Moving XG within Azure

By 18 September, 2018 Azure, Sophos XG

While there are many technicalities to take into consideration when moving an XG virtual appliance from one tenant to another in Microsoft Azure, it is important not to forget an essential issue to insure a post migration continuous working environment.

First, let’s take into consideration the following facts:

  1. The XG uses standard SKU Public IPs that cannot be move between accounts (https://docs.microsoft.com/en-us/azure/azure-resource-manager/resource-group-move-resources#pip-limitations)
  2. You cannot move a VM with a plan on it (Like the BYOL licensing for XG)

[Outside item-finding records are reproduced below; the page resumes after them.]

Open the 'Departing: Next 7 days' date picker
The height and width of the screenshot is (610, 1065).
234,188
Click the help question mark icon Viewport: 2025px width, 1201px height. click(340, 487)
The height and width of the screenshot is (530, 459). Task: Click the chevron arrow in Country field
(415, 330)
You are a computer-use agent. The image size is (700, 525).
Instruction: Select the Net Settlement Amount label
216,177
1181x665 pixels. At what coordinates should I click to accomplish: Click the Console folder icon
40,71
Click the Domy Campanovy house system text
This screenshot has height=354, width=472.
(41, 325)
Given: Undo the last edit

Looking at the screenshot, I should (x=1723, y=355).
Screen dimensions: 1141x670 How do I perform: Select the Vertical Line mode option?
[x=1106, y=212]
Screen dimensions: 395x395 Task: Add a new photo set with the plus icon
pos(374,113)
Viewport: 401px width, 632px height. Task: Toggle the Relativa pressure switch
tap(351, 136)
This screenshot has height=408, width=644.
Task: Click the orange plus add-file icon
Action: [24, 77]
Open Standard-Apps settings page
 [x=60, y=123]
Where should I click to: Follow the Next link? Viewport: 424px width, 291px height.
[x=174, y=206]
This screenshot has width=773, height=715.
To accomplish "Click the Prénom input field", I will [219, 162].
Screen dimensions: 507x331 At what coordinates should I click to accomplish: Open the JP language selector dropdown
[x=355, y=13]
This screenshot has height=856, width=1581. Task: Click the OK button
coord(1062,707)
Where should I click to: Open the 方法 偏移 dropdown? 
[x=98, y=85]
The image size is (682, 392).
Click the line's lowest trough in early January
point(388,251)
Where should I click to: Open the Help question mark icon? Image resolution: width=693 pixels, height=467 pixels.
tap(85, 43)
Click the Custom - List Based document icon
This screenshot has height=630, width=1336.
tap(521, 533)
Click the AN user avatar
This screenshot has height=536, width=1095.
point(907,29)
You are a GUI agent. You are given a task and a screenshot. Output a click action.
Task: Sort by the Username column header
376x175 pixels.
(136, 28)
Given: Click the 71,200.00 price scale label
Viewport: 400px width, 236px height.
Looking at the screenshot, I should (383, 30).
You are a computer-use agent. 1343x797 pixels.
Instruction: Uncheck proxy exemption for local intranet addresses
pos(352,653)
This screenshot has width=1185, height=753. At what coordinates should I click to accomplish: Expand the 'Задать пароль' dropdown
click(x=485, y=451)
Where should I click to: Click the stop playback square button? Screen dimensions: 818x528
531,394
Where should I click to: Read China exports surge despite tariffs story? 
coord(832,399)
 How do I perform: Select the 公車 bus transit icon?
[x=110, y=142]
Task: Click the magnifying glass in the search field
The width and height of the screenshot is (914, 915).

There are a few other reasons why moving an appliance might fail, but these are the most common ones along with using managed disks.

These situations require a rollback to the previous tenant because connectivity to the appliance fails after it is moved.

Here, we are going to examine the log messages from Azure related to a crash right after reboot:

FIRMWARE LOADER

Starting 17_0_8_209.

Warning: Detected Disk [/dev/hda] [size:8388608]

Warning: Detected Disk [/dev/hdb] [size:209715200]

Warning: Detected Disk [/dev/sda] [size:8388608]

Warning: Detected Disk [/dev/sdb] [size:209715200]

Warning: Detected Disk [/dev/sdc] [size:167772160]

Warning: using primary disk [/dev/sda] , auxiliary disk : [/dev/sdc]

Loading configuration

Performing automated file system integrity checks. It will take some time before your system is available.

Examining Config partition…..

Examining Signature partition…..

Examining Report partition…..

 

### System Detail ###

 

Number of cores:                4

Total RAM:                      6976 MB

Total Number of interfaces:     2

Total Primary Disk:             8 GB

Total Auxiliary Disk:           80 GB

 

#####################

 

mkdir: can’t create directory ‘/sdisk/conan_new’: File exists

Password: 2018/09/03 10:00:28.xxxxx INFO Azure Linux Agent Version:2.1.3

2018/09/03 10:00:29.216731 INFO OS: sfos 17

2018/09/03 10:00:29.219252 INFO Python: 3.5.1

2018/09/03 10:00:29.219510 INFO Run daemon

2018/09/03 10:00:29.220392 INFO Detect protocol endpoints

2018/09/03 10:00:29.221389 INFO WireServer endpoint is not found. Rerun dhcp handler

2018/09/03 10:00:29.221491 INFO Send dhcp request

2018/09/03 10:00:29.329677 INFO Configure routes

2018/09/03 10:00:29.343346 INFO Gateway:xxx.xxx.xxx.xxx

2018/09/03 10:00:29.359037 INFO Routes:None

2018/09/03 10:00:29.373068 INFO Request to install route: 0 0 xxx.xxx.xxx.xxx

2018/09/03 10:00:29.385071 INFO Wire server endpoint:xxx.xxx.xxx.xxx

2018/09/03 10:00:29.615998 INFO Fabric preferred wire protocol version:2015-04-05

2018/09/03 10:00:29.637200 INFO Wire protocol version:2012-11-30

2018/09/03 10:00:29.658134 WARNING Server prefered version:2015-04-05

2018/09/03 10:00:34.667711 INFO Start env monitor service.

2018/09/03 10:00:34.668910 INFO Configure routes

2018/09/03 10:00:34.669032 INFO Gateway:xxx.xxx.xxx.xxx

2018/09/03 10:00:34.669906 INFO Routes:None

2018/09/03 10:00:34.670010 INFO Request to install route: 0 0 xxx.xxx.xxx.xxx

2018/09/03 10:00:34.687595 ERROR run cmd ‘pidof udhcpc’ failed

2018/09/03 10:00:34.688913 ERROR Error Code:1

The information given is that the DHCP from Azure is not able to deliver an IP when it is expected to do so (point #3 above). Usually, this is due to a static IP assigned to the WAN ‘B’ Port. Even though the address assigned might be identical to the one delivered by Azure, the communications and security infrastructure above the XG is very strict in this sense, and it expects an ‘OK received’ from the appliance. It might sound silly, but this failure enters in a continuous loop that breaks communications.

To avoid this problem altogether, it is highly recommended that you make sure your WAN port is in DHCP mode. A simple detail that might cause complex problems.

In terms of recommendations, of course, it is recommended to simply deploy a new XG machine into the new subscription and import the configuration from the older XG node.